In order to support types which do not have a default constructor, I want to be able to allow the user to supply a generator function that takes the index of the element and produces a T. In order to do this and decouple allocation and initialization, I follow the advice in CJ Johnson's CppCon 2019 talk "How to Hold a T" and initially create the array in terms of a single-member union:

template<typename T>
union MaybeUninit
{
    MaybeUninit() {}
    ~MaybeUninit() {}
    T val;
};

// ...

m_array = new MaybeUninit<T>[size];

// initialize all elements by setting val for each item

T* items = reinterpret_cast<T*>(m_array); // is this OK and dereferenceable?

My question is, once the generator is done and all the elements of m_array are initialized, am I allowed (according to the standard, regardless of whether a given compiler implementation permits it) to use reinterpret_cast<T*>(m_array) to treat the result as an array of the actual objects (the line marked "is this OK")?

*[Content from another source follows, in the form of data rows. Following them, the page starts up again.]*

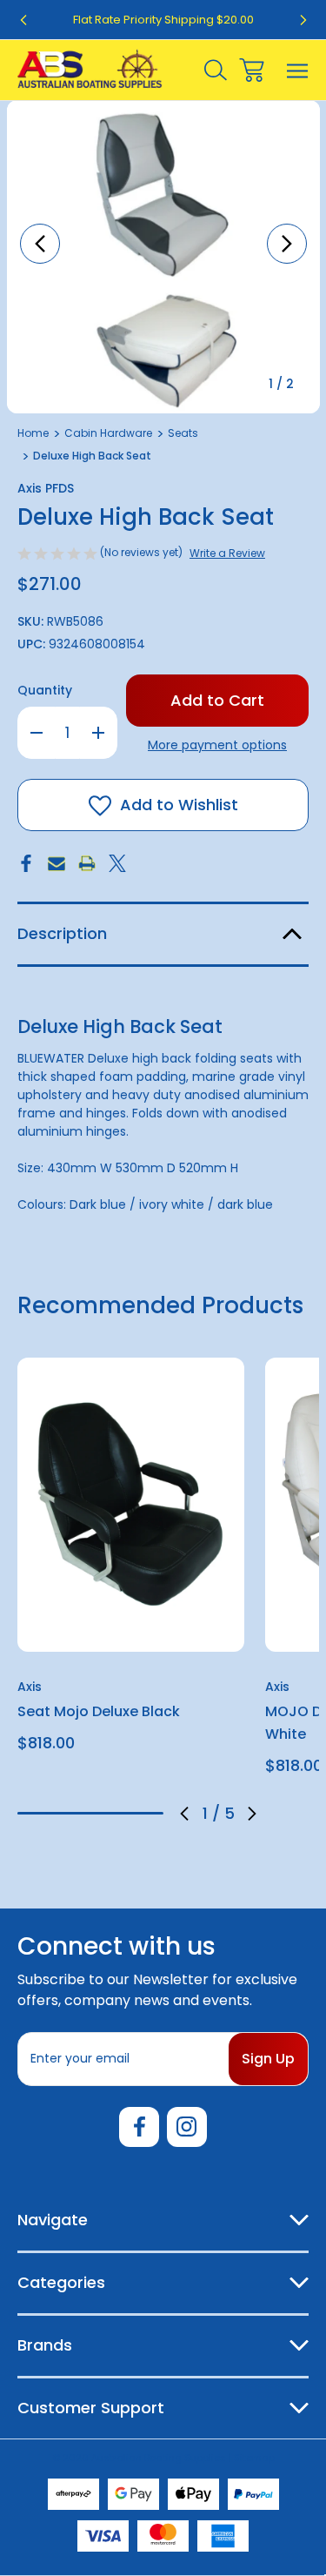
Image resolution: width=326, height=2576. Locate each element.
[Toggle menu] (298, 70)
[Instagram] (187, 2127)
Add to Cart (130, 1628)
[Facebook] (26, 863)
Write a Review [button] (227, 553)
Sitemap (254, 2458)
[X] (117, 863)
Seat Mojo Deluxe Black (98, 1711)
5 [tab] (148, 1813)
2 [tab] (62, 1813)
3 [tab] (90, 1813)
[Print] (87, 863)
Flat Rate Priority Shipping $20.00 (163, 19)
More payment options (217, 745)
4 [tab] (120, 1813)
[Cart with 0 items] (251, 70)
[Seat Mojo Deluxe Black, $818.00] (130, 1504)
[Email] (56, 863)
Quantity (44, 690)
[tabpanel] (131, 1561)
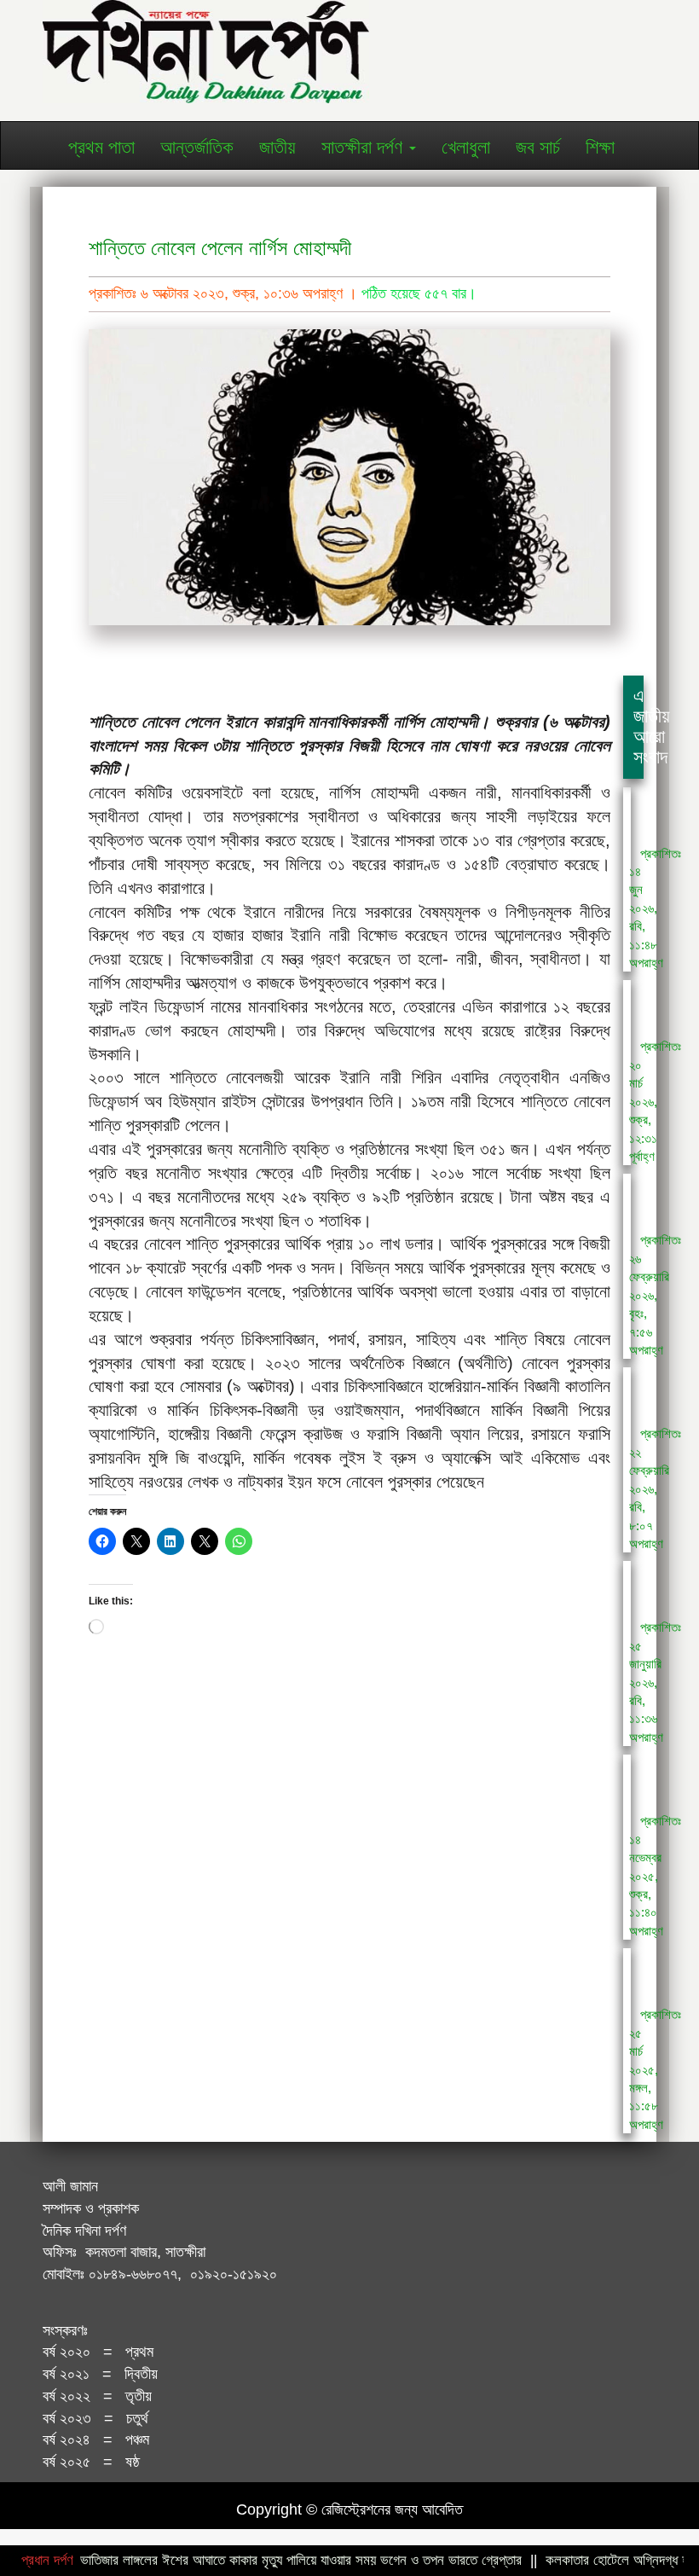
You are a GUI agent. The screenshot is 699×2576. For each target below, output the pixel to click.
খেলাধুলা (466, 147)
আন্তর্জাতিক (197, 147)
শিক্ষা (600, 147)
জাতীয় (277, 147)
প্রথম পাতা (101, 147)
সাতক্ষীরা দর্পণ (364, 147)
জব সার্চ (538, 147)
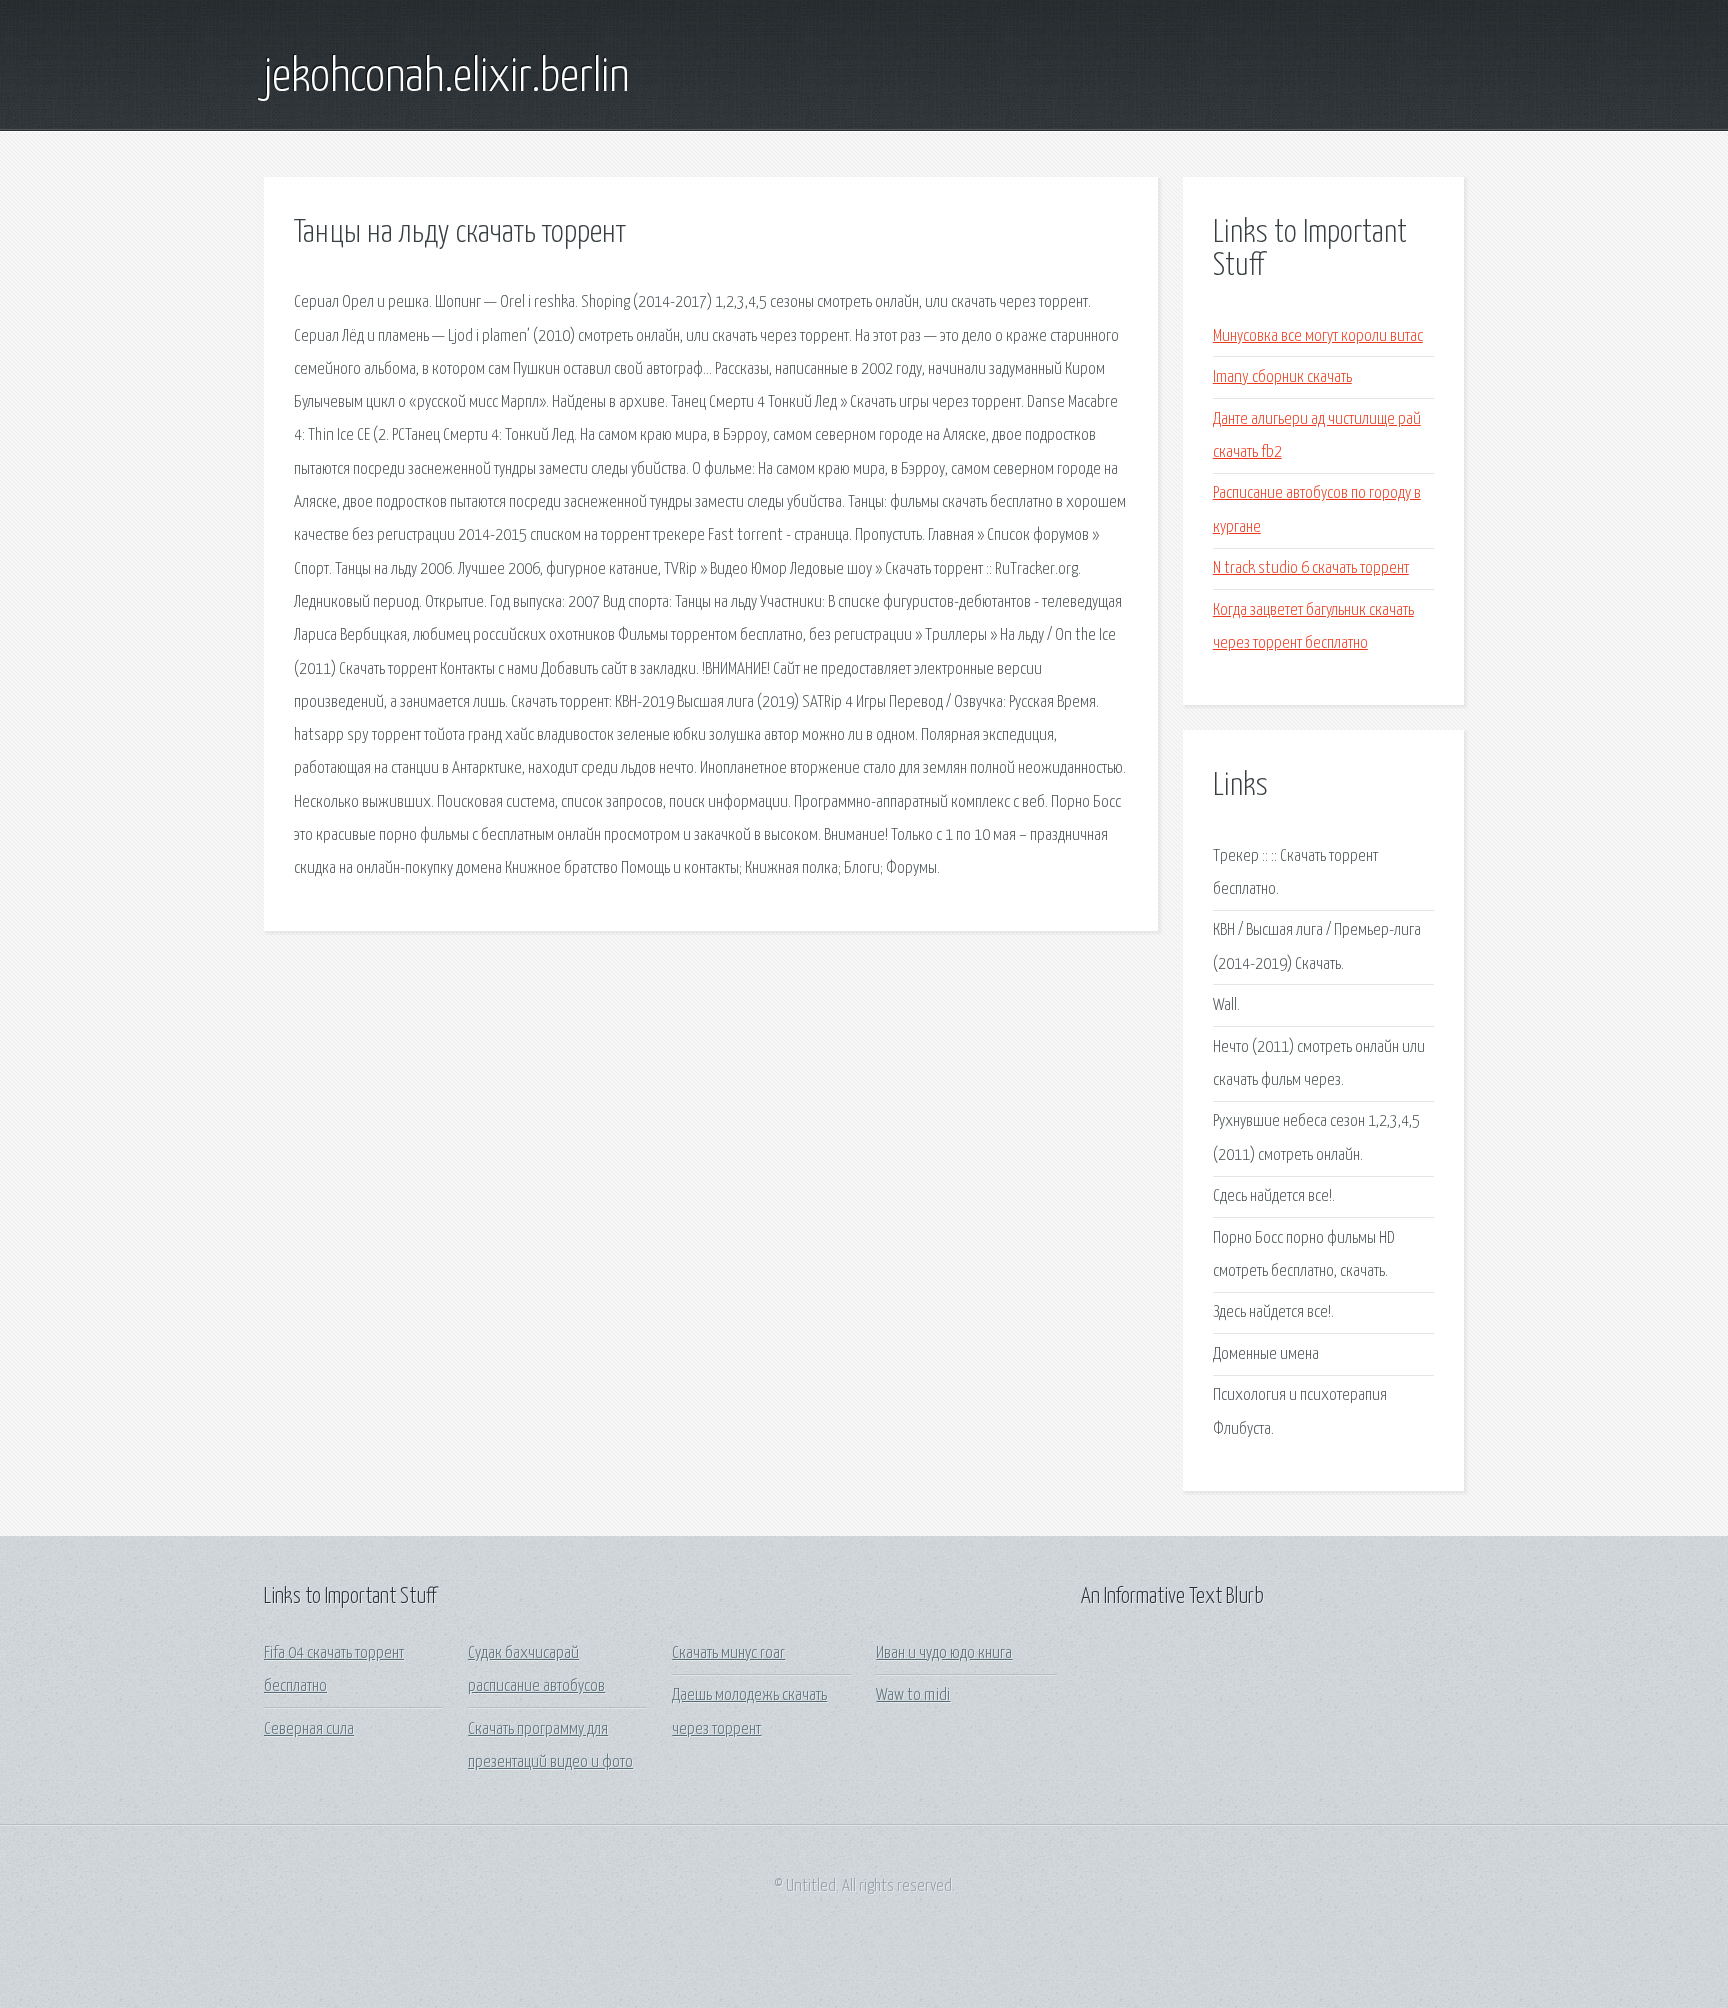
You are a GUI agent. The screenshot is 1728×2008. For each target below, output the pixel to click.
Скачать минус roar (728, 1653)
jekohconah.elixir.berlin (446, 78)
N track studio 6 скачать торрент (1311, 568)
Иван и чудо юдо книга (944, 1653)
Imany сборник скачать (1282, 377)
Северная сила (309, 1729)
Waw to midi (913, 1695)
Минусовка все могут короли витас (1318, 336)
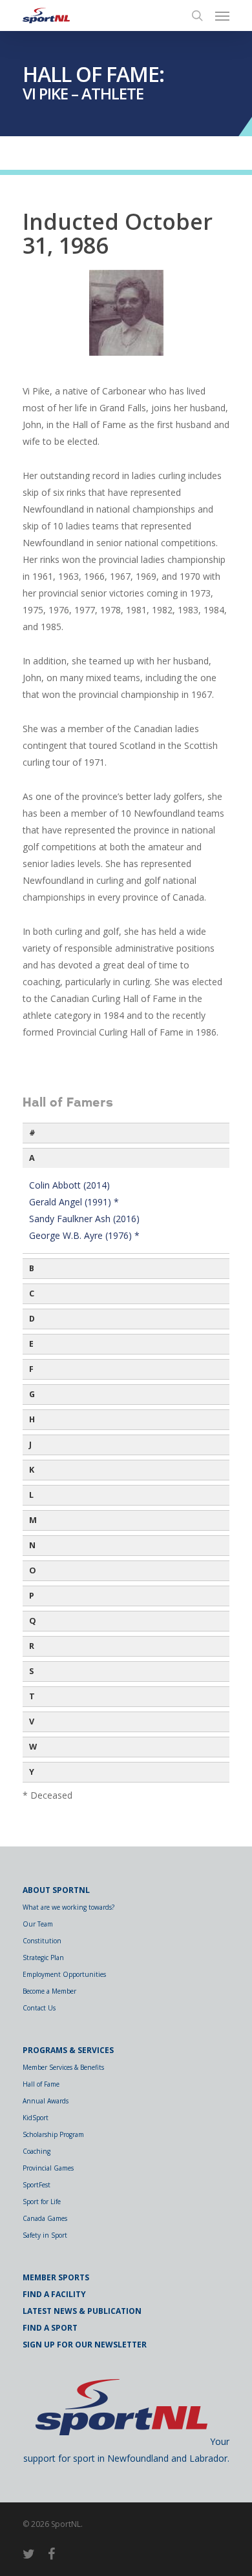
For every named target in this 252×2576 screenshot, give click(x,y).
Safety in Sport (45, 2235)
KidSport (35, 2117)
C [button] (31, 1293)
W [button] (33, 1746)
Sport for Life (42, 2201)
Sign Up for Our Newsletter (85, 2344)
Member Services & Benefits (63, 2067)
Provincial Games (48, 2167)
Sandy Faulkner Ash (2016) (84, 1218)
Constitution (42, 1940)
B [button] (31, 1268)
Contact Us (39, 2007)
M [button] (33, 1520)
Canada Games (45, 2218)
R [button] (31, 1646)
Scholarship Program (53, 2134)
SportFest (36, 2184)
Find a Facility (54, 2294)
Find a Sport (50, 2327)
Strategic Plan (43, 1957)
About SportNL (56, 1890)
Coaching (36, 2151)
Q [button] (32, 1620)
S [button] (31, 1671)
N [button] (32, 1545)
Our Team (38, 1923)
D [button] (32, 1318)
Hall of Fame (41, 2084)
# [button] (32, 1132)
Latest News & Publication (82, 2310)
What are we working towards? (68, 1907)
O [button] (32, 1570)
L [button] (31, 1494)
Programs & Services (68, 2050)
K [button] (31, 1469)
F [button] (31, 1369)
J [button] (30, 1444)
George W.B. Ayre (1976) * (84, 1235)
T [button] (32, 1696)
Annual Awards (45, 2100)
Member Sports (56, 2277)
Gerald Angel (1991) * (74, 1202)
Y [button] (31, 1771)
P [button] (31, 1595)
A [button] (32, 1157)
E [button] (31, 1343)
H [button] (32, 1419)
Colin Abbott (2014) (69, 1185)
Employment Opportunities (64, 1974)
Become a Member (49, 1991)
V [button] (31, 1721)
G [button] (32, 1394)
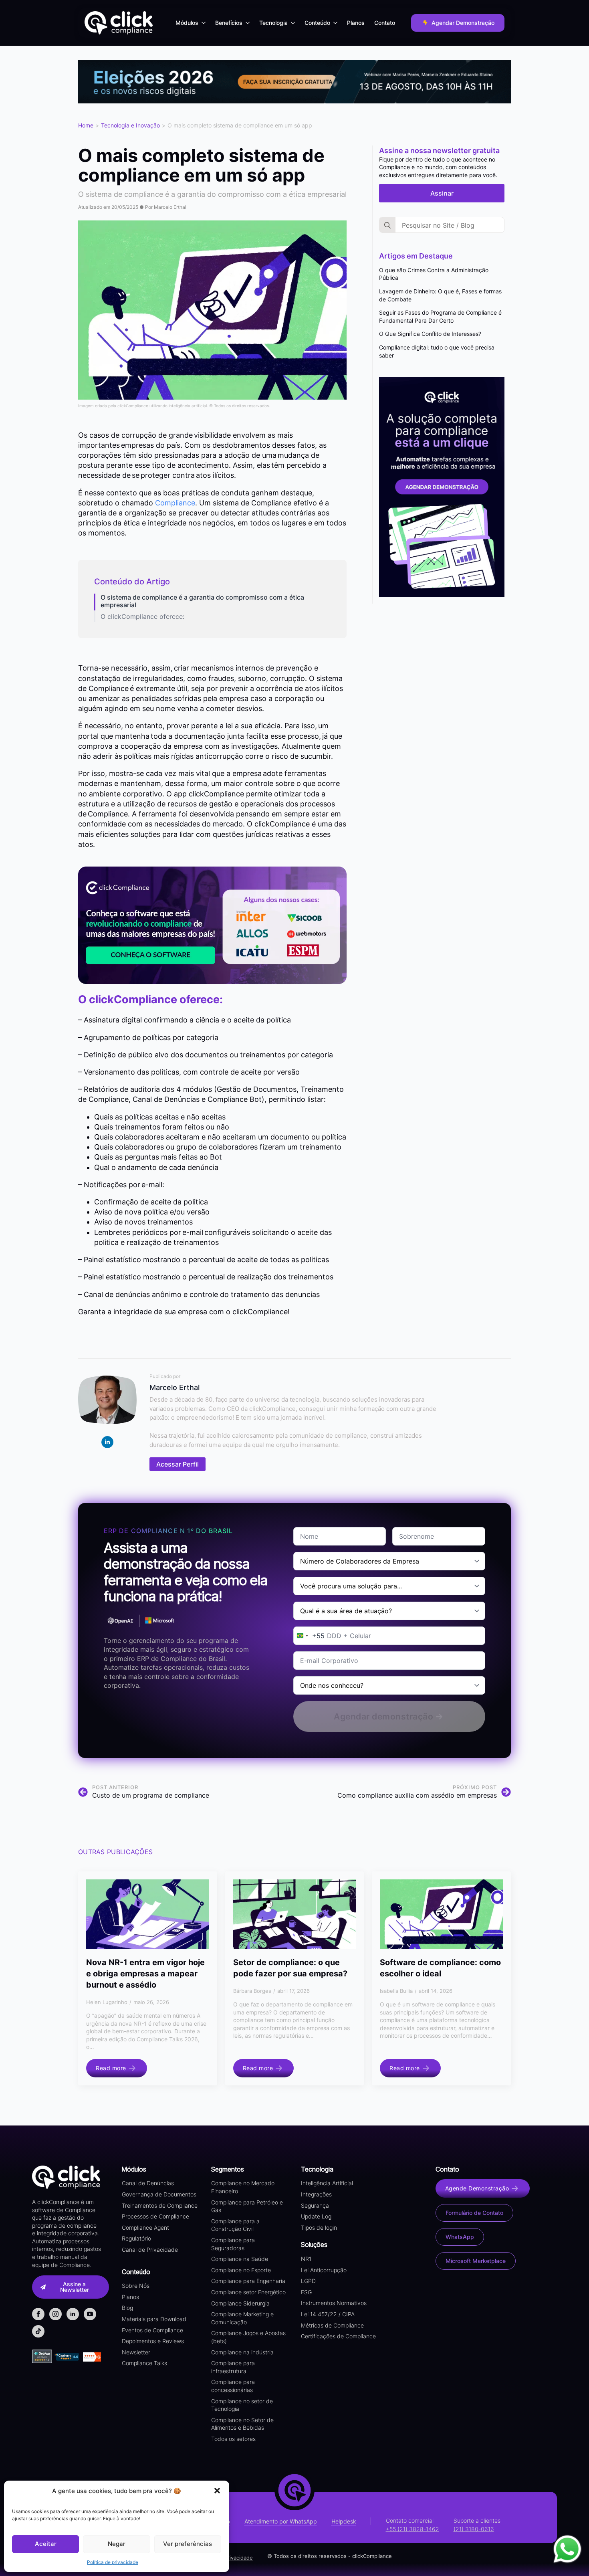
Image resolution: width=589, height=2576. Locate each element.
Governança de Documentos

If not, is there any way to get from MaybeUninit<T>* to T* without copying?

In terms of which standard, I'm mainly interested in C++17 or later.

Answer 1

am I allowed (according to the standard, regardless of whether a given compiler implementation permits it) to use reinterpret_cast<T*>(m_array) to treat the result as an array of the actual objects (the line marked "is this OK")?

No, any pointer arithmetic on the resulting pointer will result in UB (for indices >1) or result in a one-past the end pointer that can't be dereferenced (for index 1). Only accessing the element at index 0 this way is allowed (but needs to still be constructed).

The only way you are allowed to perform pointer arithmetic is on pointers to the elements of an array. Your pointer is not pointing to an object that is element of an array (which then for the purpose of pointer arithmetic is considered to be belong to an array of length 1).

If not, is there any way to get from MaybeUninit* to T* without copying?

The pointer conversion is not an issue, but you can't index into the resulting pointer. The only way to avoid this is to have an actual array of T objects.

Note however that you don't need to construct every element in an array of T objects. For example:

std::allocator<T> alloc;

T* ptr = std::allocator_traits<decltype(alloc)>::allocate(size);

Now ptr is a pointer to an array of size objects of type T, but no actual objects of type T in it have their lifetime started. You can construct individual elements into it with placement-new (or std::construct_at or std::allocator_traits<decltype(alloc)>::construct) and destruct them with a destructor call (or std::destroy_at or std::allocator_traits<decltype(alloc)>::destruct). You need to do this with your union approach as well anyhow. This approach also allows you to easily exchange the allocator with a different one.

There will be no overhead for size or capacity management. All of that is now responsibility of the user. Whether this is a good idea is a different question.

Instead of std::allocator or an alternative Allocator implementation you could also use other functions that allocate memory and are specified to implicitly create objects, e.g. operator new or std::malloc, etc.